Public lecture: A Sino-Jewish Encounter, A Humanitarian Fantasy
ThinkChina is proud to announce a public guest lecture with Professor Haiyan on an exciting and unsual part of China's history.
Abstract
In the late 1930s and early 1940s, tens of thousands of European Jews fleeing Nazi genocide found a temporary safe-haven in Shanghai. They were able to do so crucially because Shanghai was an open city under divided governance and because China was at war with Japan and could not exercise sovereign control over its borders. In this paper, I ponder the moral lessons from this fortuitous episode of humanitarianism through the lens of moral philosophy and moral psychology. Using the Canadian-Chinese writer Bella’s novelA Cursed Piano as my textual anchor, Lee Haiyan asks what it takes to overcome what Zygmunt Bauman calls “adiaphorization,” or the abeyance of individual moral agency, that pervades the modern condition. She also compares the Jewish refugee experience in China with the divergent fates of 19th-century Chinese immigrants in Southeast Asia and the United States, in order to highlight the moral challenge peculiar to the age of nationalism and the nation-state system.
Short Bio: Haiyan Lee
Haiyan Lee is a professor of Chinese and comparative literature at Stanford University. She is the author of Revolution of the Heart: A Genealogy of Love in China, 1900-1950 (Stanford University Press, 2007), winner of the 2009 Joseph Levenson Prize (post-1900 China) from the Association for Asian Studies, and The Stranger and the Chinese Moral Imagination (Stanford University Press, 2014).
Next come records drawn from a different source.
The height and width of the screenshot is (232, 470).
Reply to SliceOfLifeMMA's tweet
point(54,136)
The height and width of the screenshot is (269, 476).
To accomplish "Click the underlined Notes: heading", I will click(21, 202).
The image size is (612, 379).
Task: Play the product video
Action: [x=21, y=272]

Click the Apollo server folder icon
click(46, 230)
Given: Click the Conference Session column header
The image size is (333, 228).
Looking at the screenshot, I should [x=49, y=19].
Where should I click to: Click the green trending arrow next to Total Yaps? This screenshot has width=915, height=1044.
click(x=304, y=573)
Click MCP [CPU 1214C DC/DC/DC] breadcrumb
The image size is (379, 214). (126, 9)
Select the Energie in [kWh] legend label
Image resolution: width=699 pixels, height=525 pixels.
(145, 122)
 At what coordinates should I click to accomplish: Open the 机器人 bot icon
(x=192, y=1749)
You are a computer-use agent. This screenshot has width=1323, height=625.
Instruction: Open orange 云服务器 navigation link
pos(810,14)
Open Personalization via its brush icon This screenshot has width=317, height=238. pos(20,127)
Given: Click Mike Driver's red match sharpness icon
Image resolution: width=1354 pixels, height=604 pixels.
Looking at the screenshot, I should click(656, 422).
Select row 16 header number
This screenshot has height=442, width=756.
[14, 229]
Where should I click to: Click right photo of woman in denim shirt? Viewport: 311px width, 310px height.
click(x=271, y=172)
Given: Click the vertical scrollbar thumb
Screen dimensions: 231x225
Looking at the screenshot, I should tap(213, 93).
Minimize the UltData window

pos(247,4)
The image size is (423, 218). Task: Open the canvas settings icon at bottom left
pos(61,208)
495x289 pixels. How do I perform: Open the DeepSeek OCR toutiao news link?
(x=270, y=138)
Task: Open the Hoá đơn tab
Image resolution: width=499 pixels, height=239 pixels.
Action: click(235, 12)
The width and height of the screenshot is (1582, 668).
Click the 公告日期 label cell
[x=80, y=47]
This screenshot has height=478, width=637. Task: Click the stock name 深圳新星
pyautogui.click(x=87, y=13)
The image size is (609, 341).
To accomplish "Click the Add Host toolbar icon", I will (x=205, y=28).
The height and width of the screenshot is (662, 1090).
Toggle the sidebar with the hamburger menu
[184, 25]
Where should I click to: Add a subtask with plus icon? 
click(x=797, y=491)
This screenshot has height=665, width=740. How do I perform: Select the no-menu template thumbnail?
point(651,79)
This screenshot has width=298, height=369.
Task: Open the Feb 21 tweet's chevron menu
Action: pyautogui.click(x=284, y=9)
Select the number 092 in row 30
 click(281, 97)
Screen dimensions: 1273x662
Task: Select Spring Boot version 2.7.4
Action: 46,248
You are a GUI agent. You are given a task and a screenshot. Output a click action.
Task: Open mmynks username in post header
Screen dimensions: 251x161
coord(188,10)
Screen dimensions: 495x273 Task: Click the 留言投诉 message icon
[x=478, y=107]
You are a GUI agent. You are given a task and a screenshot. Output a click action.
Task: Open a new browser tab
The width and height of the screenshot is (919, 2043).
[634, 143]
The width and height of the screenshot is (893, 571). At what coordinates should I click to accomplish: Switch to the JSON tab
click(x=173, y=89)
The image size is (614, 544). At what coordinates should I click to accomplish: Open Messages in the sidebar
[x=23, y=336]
In 2015-16, she was a Frederick Burkhardt Fellow at the Center for Advanced Study in the Behavioral Sciences where she began research on a new project on Chinese visions of justice at the intersection of narrative, law, and ethics.
Practical information
The lecture will take place on Friday November 3rd from 14:00 - 16:00 at University of Copenhagen South Campus, Karen Blixens Plads 8. The room will be announced here a few days in advance and emailed to everyone signing up.